FIG. 7 shows the detail view of the region E of FIG. 6. A seal 45 is arranged here between the first air duct 30 and the second air duct 25. This seal 45 reduces the loss of cooling air at the junction from the first air duct 30 to the second air duct 25. The seal 45 can be produced of any suitable material. Materials with a low friction coefficient are to be preferred. Further, the seal 45 can be held in a defined position in either the first or the second air duct by a geometrical shape. This geometrical shape can be e.g. a groove. Further, also additional elements are conceivable which hold the seal 45 in the defined position or the seal 45 lies loosely between the rings. The above seal can also be applied when the rotating ring is arranged within the static ring or a seal is already provided by the geometric configuration of the two air ducts.

It is applicable to the above said that all structures which are described as ventilating or for blowing the cooling air into the rope carrier 15 can likewise be provided in mirror-image fashion on the other side of the rope carrier 15, in order to withdraw the heated cooling air from the rope carrier 15 again by suction. Further, in mutually independent fashion, a different embodiment of the invention can be used both on the feed side and on the extraction side. Moreover, it is possible to either blow in cooling air or withdraw the heated air by suction only on one side of the rope carrier 15 by means of one of the embodiments. For this purpose, it is only required to provide ventilation openings so that air can flow in or out. The features of the different embodiments can also be combined with each other independently.

Further, it is conceivable to configure the ventilation openings 10 geometrically such that, through the rotation of the rope carrier 15, they help feed the air to or extract the air from the interior of the rope carrier e.g. by structures like on a bucket wheel or turbine wheel.
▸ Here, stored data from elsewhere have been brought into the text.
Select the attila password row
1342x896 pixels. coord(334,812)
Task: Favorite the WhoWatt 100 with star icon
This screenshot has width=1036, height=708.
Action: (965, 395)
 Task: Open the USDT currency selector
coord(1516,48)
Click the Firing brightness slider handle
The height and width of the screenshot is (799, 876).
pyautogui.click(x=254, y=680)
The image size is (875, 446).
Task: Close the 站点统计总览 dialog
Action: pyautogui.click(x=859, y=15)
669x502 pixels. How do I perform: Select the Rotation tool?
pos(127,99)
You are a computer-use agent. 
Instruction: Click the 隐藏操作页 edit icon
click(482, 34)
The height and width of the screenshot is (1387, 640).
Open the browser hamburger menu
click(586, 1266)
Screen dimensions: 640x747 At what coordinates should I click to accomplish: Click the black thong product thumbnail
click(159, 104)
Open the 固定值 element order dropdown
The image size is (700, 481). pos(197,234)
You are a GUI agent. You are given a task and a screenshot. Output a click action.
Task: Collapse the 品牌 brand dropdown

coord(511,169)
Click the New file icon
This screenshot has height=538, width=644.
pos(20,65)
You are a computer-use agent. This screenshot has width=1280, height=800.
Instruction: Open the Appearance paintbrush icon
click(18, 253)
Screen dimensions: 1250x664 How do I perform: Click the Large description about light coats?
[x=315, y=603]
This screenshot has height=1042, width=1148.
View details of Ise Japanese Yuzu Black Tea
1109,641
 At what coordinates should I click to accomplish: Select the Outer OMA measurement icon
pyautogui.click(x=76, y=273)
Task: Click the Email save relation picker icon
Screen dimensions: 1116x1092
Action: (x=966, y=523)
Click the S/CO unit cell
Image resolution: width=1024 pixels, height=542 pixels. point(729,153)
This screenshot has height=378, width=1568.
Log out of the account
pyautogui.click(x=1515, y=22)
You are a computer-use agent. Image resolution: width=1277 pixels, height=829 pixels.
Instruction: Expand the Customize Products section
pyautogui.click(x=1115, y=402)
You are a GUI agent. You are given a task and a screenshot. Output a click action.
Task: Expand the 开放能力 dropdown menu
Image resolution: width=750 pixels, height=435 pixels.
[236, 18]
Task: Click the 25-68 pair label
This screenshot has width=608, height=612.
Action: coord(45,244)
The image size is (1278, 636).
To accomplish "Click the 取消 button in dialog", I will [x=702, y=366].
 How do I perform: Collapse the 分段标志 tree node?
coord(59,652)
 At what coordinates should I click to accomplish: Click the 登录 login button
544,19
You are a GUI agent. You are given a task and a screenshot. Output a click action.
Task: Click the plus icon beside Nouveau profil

Moreover, both the compensation space 60 and the seal 45 are characteristics which are not necessarily required for any of the embodiments.

Claims

1. A cooling air guiding apparatus of a hoisting machine having a rope carrier that is mounted on an axle and has side plates supplied with ventilation openings, and having an electrical device arranged within the rope carrier, comprising:

a first air duct covering the ventilation openings in one of said side plates; and

a second, static air duct in communication with the first air duct for exchanging air, wherein the first air duct is movable relative to the second air duct.

2. The apparatus according to claim 1, wherein both the first and the second air ducts are configured as concentric rings communicating for exchanging air.

3. The apparatus claim 1, wherein the cross-section area of the first air duct through which cooling air flows is of at least equal size as the cross-section area of the second air duct through which air flows.

4. The apparatus claim 1, wherein a seal is provided between the first and the second air duct.

5. The apparatus according to claim 4, wherein the seal is provided as a geometric design of the two air ducts.

6. The apparatus according to claim 4, wherein the seal is provided as at least one sealing element between the two air ducts.

7. The apparatus claim 1, wherein the second air duct can be loaded with an air flow.